__Instructions to follow__. The lines below, beginning at the one that contains "Viewport: 1456px width, 819px height." and ending at the last, are to be retyped exactly.

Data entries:

········

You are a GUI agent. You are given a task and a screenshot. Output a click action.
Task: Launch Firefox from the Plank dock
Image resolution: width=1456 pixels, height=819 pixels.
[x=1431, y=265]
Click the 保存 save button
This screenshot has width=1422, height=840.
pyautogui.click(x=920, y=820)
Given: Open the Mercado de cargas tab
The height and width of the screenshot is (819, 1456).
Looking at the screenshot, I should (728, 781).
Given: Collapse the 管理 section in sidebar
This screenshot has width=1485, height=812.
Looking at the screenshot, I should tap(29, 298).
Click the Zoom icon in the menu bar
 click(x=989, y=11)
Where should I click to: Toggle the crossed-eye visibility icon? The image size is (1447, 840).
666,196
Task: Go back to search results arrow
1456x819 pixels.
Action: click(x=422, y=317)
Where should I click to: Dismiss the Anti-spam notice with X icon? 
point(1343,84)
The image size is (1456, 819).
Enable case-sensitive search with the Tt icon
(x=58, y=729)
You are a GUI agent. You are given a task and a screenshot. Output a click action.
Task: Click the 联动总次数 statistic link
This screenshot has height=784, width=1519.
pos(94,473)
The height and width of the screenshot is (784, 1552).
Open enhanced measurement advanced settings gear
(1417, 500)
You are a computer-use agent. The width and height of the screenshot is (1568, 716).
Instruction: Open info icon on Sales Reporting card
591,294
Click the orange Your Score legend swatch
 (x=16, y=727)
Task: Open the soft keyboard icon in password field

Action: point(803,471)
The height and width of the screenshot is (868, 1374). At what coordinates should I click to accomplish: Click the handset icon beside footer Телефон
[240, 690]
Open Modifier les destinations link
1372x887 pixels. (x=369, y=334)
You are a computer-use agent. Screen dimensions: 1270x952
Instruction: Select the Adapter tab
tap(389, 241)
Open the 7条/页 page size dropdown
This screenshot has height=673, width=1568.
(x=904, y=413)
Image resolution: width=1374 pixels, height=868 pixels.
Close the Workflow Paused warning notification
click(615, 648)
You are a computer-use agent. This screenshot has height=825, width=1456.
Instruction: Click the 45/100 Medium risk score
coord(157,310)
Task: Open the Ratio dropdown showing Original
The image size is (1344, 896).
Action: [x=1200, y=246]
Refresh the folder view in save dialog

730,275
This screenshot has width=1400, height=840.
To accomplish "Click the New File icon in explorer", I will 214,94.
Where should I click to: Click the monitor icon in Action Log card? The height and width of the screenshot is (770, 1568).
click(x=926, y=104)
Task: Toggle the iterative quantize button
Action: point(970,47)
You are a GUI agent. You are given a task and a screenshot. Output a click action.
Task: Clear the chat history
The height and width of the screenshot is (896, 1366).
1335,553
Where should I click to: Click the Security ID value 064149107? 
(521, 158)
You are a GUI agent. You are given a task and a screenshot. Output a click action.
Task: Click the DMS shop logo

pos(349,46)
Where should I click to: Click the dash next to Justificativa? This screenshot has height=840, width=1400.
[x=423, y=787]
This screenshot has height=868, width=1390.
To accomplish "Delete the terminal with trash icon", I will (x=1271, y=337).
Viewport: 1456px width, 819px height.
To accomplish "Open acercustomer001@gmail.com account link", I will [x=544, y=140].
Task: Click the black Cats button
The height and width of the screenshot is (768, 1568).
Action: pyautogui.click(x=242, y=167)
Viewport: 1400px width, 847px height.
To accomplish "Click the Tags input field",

········

__Exercise answer__.
Viewport: 1456px width, 819px height.
To accomplish "Open acercustomer001@gmail.com account link", I will [x=544, y=140].
Task: Click the black Cats button
The height and width of the screenshot is (768, 1568).
Action: pyautogui.click(x=242, y=167)
Viewport: 1400px width, 847px height.
To accomplish "Click the Tags input field",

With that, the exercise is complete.